*What needs to be done*
Reproduce the testimonial about the Center for Patient Partnerships below word for word, from start to finish.

*Passage for review*
▶
“When I was diagnosed with ovarian cancer at the age of 39, all I could think about was wanting to see my kids grow up. I was also overwhelmed with the amount of information out there; it seemed like for everything I read on the internet, there was conflicting information somewhere else. I needed help. My husband, Matt, contacted the Center for Patient Partnerships and spoke with Meg Gaines, who it turned out was also diagnosed with ovarian cancer as a young mother, and is a long term survivor. The immediate sense of hope and relief I felt after talking with her and the other advocates at CPP was instrumental in getting me through the months of chemo and surgeries. They had my back during the most difficult time in my life.
“One of the things about getting sick is the amount of expenses that stack up. Even with good insurance, there are co-pays for numerous appointments and medicines, alternative therapies like massage and nutrition counseling; these things add up. Upon receiving my diagnosis, one of the things I had to do was cancel months of freelance work I had lined up, because there was really no telling if I would be able perform my job (and as it happens, that was a good call). Some patient advocates charge upwards of $100 an hour; there is no way our family could have swung that, especially with the absence of my income. The fact that CPP renders its advocacy services at no cost to the patient is truly an amazing gift and asset to our community.
“I have been cancer-free for three years now, and look forward to seeing my older daughter, Siv, graduate from high-school in just over a year. My younger daughter, Lula, is about a foot taller now than she was when I was diagnosed. Every day is a gift and I’m living my dream of seeing my daughters grow up. I also know that if the need arises, the Center for Patient Partnerships will always have my back. For this I am grateful.”
◀
*Data under study*
▶
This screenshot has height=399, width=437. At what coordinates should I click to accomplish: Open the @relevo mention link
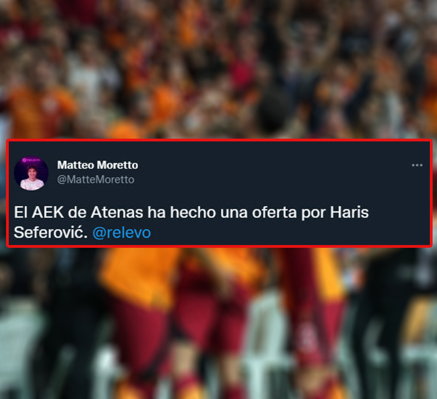pyautogui.click(x=121, y=233)
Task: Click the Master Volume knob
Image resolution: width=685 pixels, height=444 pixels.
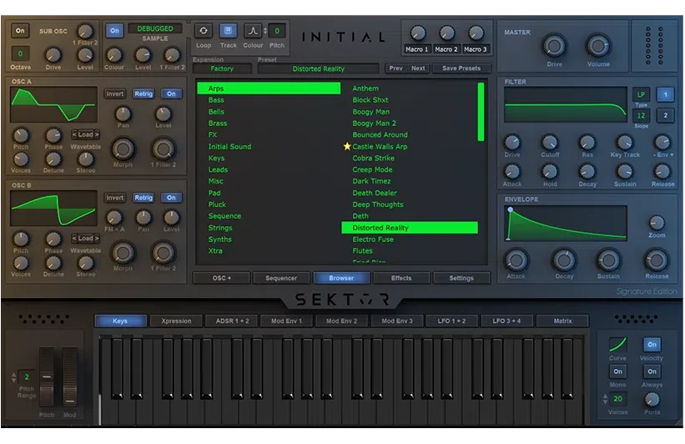Action: point(598,46)
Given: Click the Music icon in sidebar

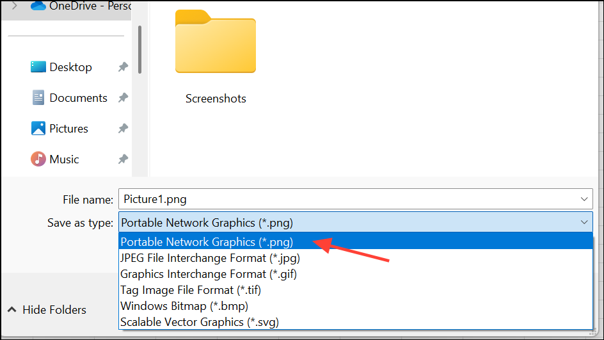Looking at the screenshot, I should pos(38,159).
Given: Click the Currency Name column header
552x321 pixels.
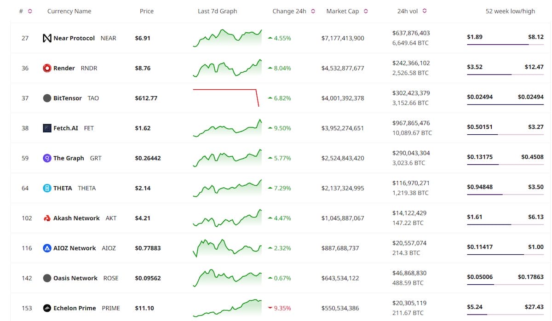Looking at the screenshot, I should (x=69, y=11).
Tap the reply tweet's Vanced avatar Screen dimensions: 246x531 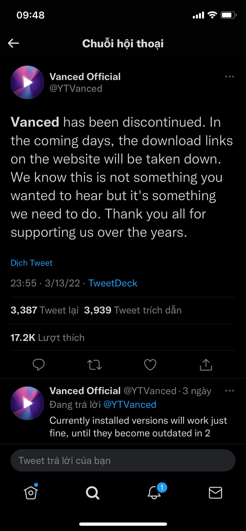(x=27, y=403)
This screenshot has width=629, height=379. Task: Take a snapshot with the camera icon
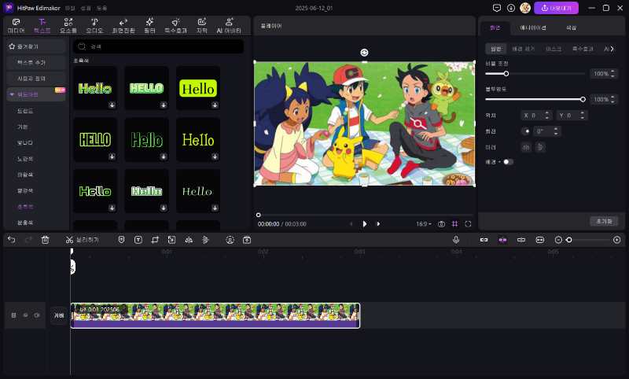442,224

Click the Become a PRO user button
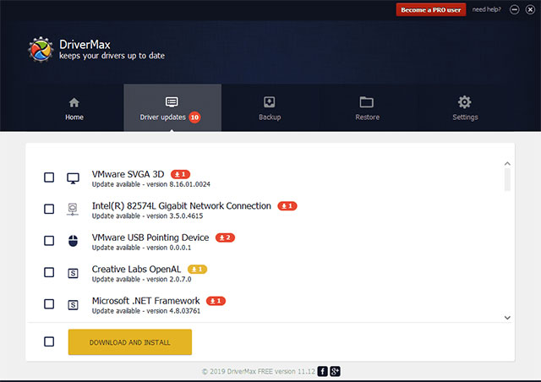tap(430, 9)
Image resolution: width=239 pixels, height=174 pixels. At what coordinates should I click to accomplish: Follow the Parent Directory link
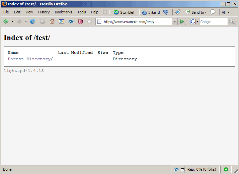pos(30,59)
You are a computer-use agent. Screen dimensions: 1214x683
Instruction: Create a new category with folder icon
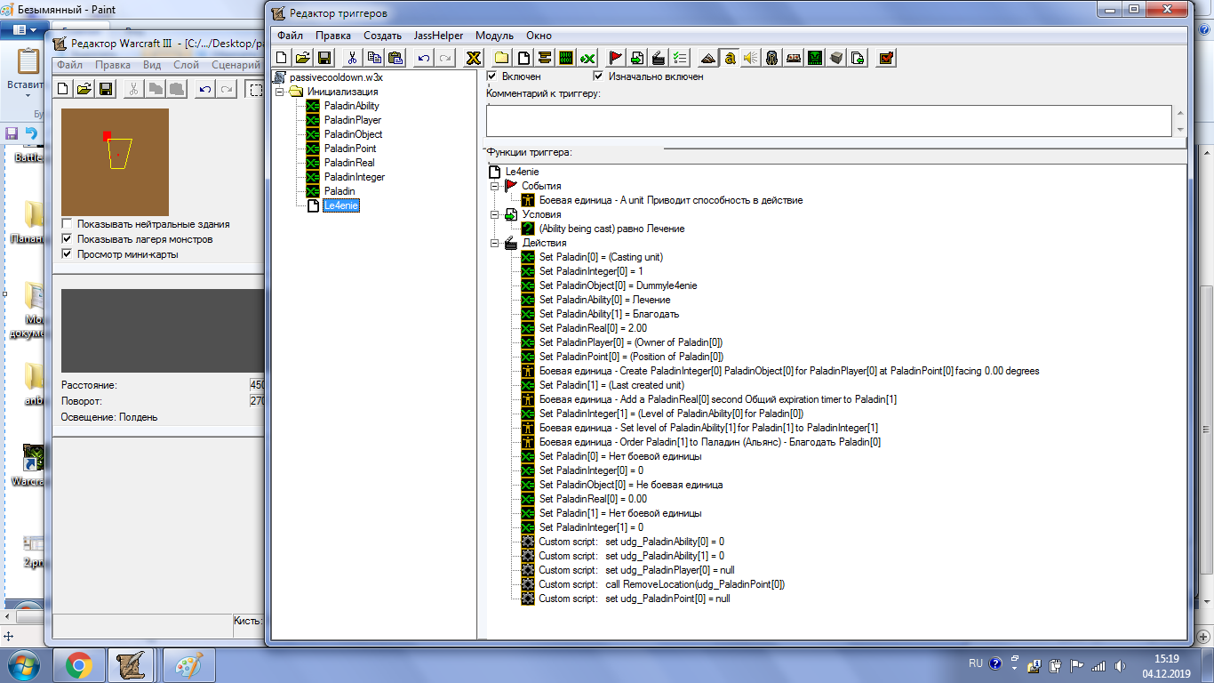[x=501, y=58]
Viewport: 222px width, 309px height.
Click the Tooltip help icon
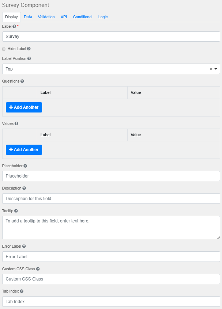click(x=16, y=211)
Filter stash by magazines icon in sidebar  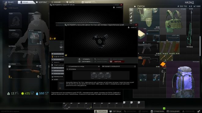(131, 17)
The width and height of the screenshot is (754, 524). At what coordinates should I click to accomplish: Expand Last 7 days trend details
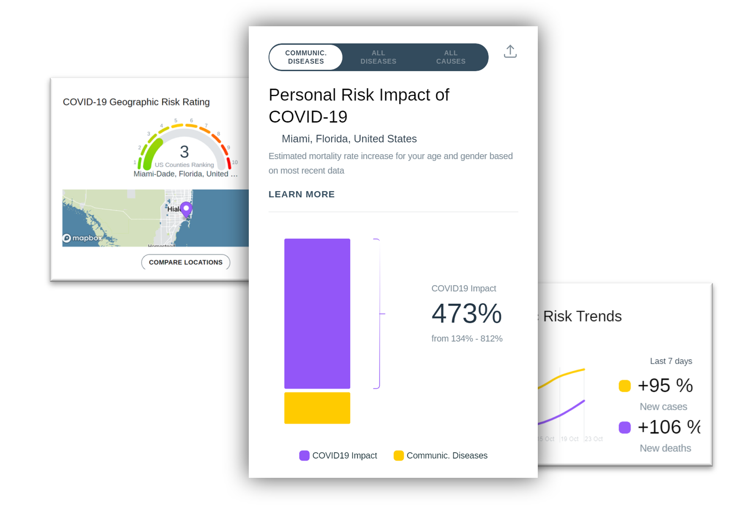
◀
*Expected answer*
“When I was diagnosed with ovarian cancer at the age of 39, all I could think about was wanting to see my kids grow up. I was also overwhelmed with the amount of information out there; it seemed like for everything I read on the internet, there was conflicting information somewhere else. I needed help. My husband, Matt, contacted the Center for Patient Partnerships and spoke with Meg Gaines, who it turned out was also diagnosed with ovarian cancer as a young mother, and is a long term survivor. The immediate sense of hope and relief I felt after talking with her and the other advocates at CPP was instrumental in getting me through the months of chemo and surgeries. They had my back during the most difficult time in my life.
“One of the things about getting sick is the amount of expenses that stack up. Even with good insurance, there are co-pays for numerous appointments and medicines, alternative therapies like massage and nutrition counseling; these things add up. Upon receiving my diagnosis, one of the things I had to do was cancel months of freelance work I had lined up, because there was really no telling if I would be able perform my job (and as it happens, that was a good call). Some patient advocates charge upwards of $100 an hour; there is no way our family could have swung that, especially with the absence of my income. The fact that CPP renders its advocacy services at no cost to the patient is truly an amazing gift and asset to our community.
“I have been cancer-free for three years now, and look forward to seeing my older daughter, Siv, graduate from high-school in just over a year. My younger daughter, Lula, is about a foot taller now than she was when I was diagnosed. Every day is a gift and I’m living my dream of seeing my daughters grow up. I also know that if the need arises, the Center for Patient Partnerships will always have my back. For this I am grateful.”